• [Written instruction]: Please write out the data from the start through the line containing "click(50, 677)", swapping every "screenshot" for "image" and leaving everything else as it is.

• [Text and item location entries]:
** START **

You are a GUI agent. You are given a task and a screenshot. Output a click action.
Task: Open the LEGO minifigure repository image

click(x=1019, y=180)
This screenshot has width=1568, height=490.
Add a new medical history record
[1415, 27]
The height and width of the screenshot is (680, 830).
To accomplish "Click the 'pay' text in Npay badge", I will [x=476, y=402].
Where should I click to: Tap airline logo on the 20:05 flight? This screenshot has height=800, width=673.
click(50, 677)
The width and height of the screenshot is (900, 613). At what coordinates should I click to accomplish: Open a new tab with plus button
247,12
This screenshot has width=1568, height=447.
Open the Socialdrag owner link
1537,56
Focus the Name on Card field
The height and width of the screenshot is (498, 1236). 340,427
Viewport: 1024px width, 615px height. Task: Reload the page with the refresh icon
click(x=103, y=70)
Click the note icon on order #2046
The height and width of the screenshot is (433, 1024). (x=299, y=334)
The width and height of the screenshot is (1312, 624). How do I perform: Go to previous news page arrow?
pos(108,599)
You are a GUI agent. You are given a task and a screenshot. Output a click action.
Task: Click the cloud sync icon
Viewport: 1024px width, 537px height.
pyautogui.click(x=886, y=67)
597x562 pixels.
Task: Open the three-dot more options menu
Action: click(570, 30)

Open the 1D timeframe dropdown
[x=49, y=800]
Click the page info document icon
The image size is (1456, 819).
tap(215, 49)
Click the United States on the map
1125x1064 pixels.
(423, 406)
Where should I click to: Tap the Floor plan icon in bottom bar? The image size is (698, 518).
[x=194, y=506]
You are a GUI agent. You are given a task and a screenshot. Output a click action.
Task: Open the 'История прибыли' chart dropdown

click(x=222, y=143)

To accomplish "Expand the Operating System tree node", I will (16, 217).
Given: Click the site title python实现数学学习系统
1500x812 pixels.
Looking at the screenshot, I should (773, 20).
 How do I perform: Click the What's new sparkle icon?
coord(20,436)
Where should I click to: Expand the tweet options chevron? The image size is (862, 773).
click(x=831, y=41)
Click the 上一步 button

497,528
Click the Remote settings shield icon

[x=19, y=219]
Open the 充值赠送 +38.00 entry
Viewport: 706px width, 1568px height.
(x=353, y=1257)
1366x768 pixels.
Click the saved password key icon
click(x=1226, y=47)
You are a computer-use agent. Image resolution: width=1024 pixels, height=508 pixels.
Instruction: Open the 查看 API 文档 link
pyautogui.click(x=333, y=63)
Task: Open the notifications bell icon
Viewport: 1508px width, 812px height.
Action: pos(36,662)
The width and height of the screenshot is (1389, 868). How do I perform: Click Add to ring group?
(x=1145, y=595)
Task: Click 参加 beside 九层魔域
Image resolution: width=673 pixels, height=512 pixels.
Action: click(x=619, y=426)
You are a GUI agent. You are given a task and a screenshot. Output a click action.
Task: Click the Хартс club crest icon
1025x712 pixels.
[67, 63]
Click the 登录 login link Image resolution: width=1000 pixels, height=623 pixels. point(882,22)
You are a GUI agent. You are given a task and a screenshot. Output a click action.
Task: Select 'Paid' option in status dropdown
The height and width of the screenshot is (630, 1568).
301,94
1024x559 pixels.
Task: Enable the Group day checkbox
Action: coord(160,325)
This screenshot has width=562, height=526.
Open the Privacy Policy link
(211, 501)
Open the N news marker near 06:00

** END **

• [Solution for this problem]:
You are a GUI agent. You are given a task and a image. Output a click action.
Task: Open the LEGO minifigure repository image

click(x=1019, y=180)
This image has width=1568, height=490.
Add a new medical history record
[1415, 27]
The height and width of the image is (680, 830).
To accomplish "Click the 'pay' text in Npay badge", I will [x=476, y=402].
Where should I click to: Tap airline logo on the 20:05 flight? This image has height=800, width=673.
click(50, 677)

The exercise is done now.